● Work request:
Extract every line of the items below and reproduce each one word for word, without any change.

(Information Opens)

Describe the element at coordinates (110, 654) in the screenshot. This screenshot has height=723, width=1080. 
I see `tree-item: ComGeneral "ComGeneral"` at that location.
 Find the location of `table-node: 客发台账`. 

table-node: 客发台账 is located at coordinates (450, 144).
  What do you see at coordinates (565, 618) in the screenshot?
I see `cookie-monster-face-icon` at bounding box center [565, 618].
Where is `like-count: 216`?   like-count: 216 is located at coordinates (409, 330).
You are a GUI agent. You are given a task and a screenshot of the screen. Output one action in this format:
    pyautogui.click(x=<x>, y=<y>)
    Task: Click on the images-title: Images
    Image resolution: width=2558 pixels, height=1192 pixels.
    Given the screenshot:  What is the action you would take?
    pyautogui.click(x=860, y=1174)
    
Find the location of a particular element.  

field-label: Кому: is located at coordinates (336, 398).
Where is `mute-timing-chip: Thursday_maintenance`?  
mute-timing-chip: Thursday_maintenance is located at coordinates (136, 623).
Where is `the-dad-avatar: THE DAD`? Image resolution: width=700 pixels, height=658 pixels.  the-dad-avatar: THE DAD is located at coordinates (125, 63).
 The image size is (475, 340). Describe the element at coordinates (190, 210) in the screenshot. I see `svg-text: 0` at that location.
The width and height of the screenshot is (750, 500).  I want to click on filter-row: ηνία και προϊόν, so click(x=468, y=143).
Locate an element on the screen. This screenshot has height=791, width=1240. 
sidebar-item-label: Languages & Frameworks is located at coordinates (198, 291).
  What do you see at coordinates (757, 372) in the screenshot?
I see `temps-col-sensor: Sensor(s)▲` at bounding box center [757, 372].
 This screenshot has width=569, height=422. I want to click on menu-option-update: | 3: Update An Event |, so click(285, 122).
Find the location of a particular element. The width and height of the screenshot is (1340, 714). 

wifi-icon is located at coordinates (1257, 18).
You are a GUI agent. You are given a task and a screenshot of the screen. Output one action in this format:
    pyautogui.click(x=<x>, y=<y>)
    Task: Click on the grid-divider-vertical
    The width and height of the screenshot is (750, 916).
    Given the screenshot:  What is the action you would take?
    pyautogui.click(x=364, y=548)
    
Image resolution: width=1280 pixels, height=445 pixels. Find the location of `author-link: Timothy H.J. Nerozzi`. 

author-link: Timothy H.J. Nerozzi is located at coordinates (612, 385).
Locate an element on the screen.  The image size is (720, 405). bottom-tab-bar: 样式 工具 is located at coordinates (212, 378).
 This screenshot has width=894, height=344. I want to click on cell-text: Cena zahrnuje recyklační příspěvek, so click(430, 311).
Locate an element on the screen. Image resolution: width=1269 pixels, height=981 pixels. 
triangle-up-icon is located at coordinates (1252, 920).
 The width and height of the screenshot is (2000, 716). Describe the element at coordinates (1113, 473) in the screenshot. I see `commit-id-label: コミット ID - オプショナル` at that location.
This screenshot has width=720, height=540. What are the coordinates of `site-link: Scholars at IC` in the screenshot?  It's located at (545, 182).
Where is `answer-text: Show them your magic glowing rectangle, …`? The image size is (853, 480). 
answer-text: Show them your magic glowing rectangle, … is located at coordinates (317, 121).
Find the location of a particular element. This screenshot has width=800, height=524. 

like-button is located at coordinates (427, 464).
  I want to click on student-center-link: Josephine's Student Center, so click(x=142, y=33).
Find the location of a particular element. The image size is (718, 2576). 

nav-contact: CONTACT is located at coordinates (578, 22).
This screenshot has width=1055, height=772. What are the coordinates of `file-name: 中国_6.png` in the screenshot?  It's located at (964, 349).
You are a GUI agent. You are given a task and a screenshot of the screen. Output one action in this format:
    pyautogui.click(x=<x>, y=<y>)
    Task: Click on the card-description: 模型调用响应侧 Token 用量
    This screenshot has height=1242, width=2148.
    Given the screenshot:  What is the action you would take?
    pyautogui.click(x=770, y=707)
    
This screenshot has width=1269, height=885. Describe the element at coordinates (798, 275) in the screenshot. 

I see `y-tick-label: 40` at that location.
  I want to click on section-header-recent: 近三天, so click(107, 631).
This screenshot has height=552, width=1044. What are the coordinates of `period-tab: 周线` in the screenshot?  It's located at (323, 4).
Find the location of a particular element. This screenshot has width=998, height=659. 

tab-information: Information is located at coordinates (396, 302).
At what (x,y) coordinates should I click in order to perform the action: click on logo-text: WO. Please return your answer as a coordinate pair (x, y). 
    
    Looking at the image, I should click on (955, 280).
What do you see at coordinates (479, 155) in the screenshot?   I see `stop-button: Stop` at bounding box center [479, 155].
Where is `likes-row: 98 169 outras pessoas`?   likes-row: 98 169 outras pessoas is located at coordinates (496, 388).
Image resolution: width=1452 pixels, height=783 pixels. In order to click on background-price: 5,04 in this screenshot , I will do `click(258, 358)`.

(Information Closes)

● Response for this exercise:
Describe the element at coordinates (110, 654) in the screenshot. This screenshot has height=723, width=1080. 
I see `tree-item: ComGeneral "ComGeneral"` at that location.
 Find the location of `table-node: 客发台账`. 

table-node: 客发台账 is located at coordinates (450, 144).
  What do you see at coordinates (565, 618) in the screenshot?
I see `cookie-monster-face-icon` at bounding box center [565, 618].
Where is `like-count: 216`?   like-count: 216 is located at coordinates (409, 330).
You are a GUI agent. You are given a task and a screenshot of the screen. Output one action in this format:
    pyautogui.click(x=<x>, y=<y>)
    Task: Click on the images-title: Images
    Image resolution: width=2558 pixels, height=1192 pixels.
    Given the screenshot:  What is the action you would take?
    pyautogui.click(x=860, y=1174)
    
Find the location of a particular element.  

field-label: Кому: is located at coordinates (336, 398).
Where is `mute-timing-chip: Thursday_maintenance`?  
mute-timing-chip: Thursday_maintenance is located at coordinates (136, 623).
Where is `the-dad-avatar: THE DAD`? Image resolution: width=700 pixels, height=658 pixels.  the-dad-avatar: THE DAD is located at coordinates (125, 63).
 The image size is (475, 340). Describe the element at coordinates (190, 210) in the screenshot. I see `svg-text: 0` at that location.
The width and height of the screenshot is (750, 500).  I want to click on filter-row: ηνία και προϊόν, so click(x=468, y=143).
Locate an element on the screen. This screenshot has height=791, width=1240. 
sidebar-item-label: Languages & Frameworks is located at coordinates (198, 291).
  What do you see at coordinates (757, 372) in the screenshot?
I see `temps-col-sensor: Sensor(s)▲` at bounding box center [757, 372].
 This screenshot has width=569, height=422. I want to click on menu-option-update: | 3: Update An Event |, so click(285, 122).
Find the location of a particular element. The width and height of the screenshot is (1340, 714). 

wifi-icon is located at coordinates (1257, 18).
You are a GUI agent. You are given a task and a screenshot of the screen. Output one action in this format:
    pyautogui.click(x=<x>, y=<y>)
    Task: Click on the grid-divider-vertical
    The width and height of the screenshot is (750, 916).
    Given the screenshot:  What is the action you would take?
    pyautogui.click(x=364, y=548)
    
Image resolution: width=1280 pixels, height=445 pixels. Find the location of `author-link: Timothy H.J. Nerozzi`. 

author-link: Timothy H.J. Nerozzi is located at coordinates (612, 385).
Locate an element on the screen.  The image size is (720, 405). bottom-tab-bar: 样式 工具 is located at coordinates (212, 378).
 This screenshot has width=894, height=344. I want to click on cell-text: Cena zahrnuje recyklační příspěvek, so click(430, 311).
Locate an element on the screen. Image resolution: width=1269 pixels, height=981 pixels. 
triangle-up-icon is located at coordinates (1252, 920).
 The width and height of the screenshot is (2000, 716). Describe the element at coordinates (1113, 473) in the screenshot. I see `commit-id-label: コミット ID - オプショナル` at that location.
This screenshot has width=720, height=540. What are the coordinates of `site-link: Scholars at IC` in the screenshot?  It's located at (545, 182).
Where is `answer-text: Show them your magic glowing rectangle, …`? The image size is (853, 480). 
answer-text: Show them your magic glowing rectangle, … is located at coordinates (317, 121).
Find the location of a particular element. This screenshot has width=800, height=524. 

like-button is located at coordinates (427, 464).
  I want to click on student-center-link: Josephine's Student Center, so click(x=142, y=33).
Find the location of a particular element. The image size is (718, 2576). 

nav-contact: CONTACT is located at coordinates (578, 22).
This screenshot has width=1055, height=772. What are the coordinates of `file-name: 中国_6.png` in the screenshot?  It's located at (964, 349).
You are a GUI agent. You are given a task and a screenshot of the screen. Output one action in this format:
    pyautogui.click(x=<x>, y=<y>)
    Task: Click on the card-description: 模型调用响应侧 Token 用量
    This screenshot has height=1242, width=2148.
    Given the screenshot:  What is the action you would take?
    pyautogui.click(x=770, y=707)
    
This screenshot has width=1269, height=885. Describe the element at coordinates (798, 275) in the screenshot. 

I see `y-tick-label: 40` at that location.
  I want to click on section-header-recent: 近三天, so click(107, 631).
This screenshot has height=552, width=1044. What are the coordinates of `period-tab: 周线` in the screenshot?  It's located at (323, 4).
Find the location of a particular element. This screenshot has width=998, height=659. 

tab-information: Information is located at coordinates (396, 302).
At what (x,y) coordinates should I click in order to perform the action: click on logo-text: WO. Please return your answer as a coordinate pair (x, y). 
    
    Looking at the image, I should click on (955, 280).
What do you see at coordinates (479, 155) in the screenshot?   I see `stop-button: Stop` at bounding box center [479, 155].
Where is `likes-row: 98 169 outras pessoas`?   likes-row: 98 169 outras pessoas is located at coordinates (496, 388).
Image resolution: width=1452 pixels, height=783 pixels. In order to click on background-price: 5,04 in this screenshot , I will do `click(258, 358)`.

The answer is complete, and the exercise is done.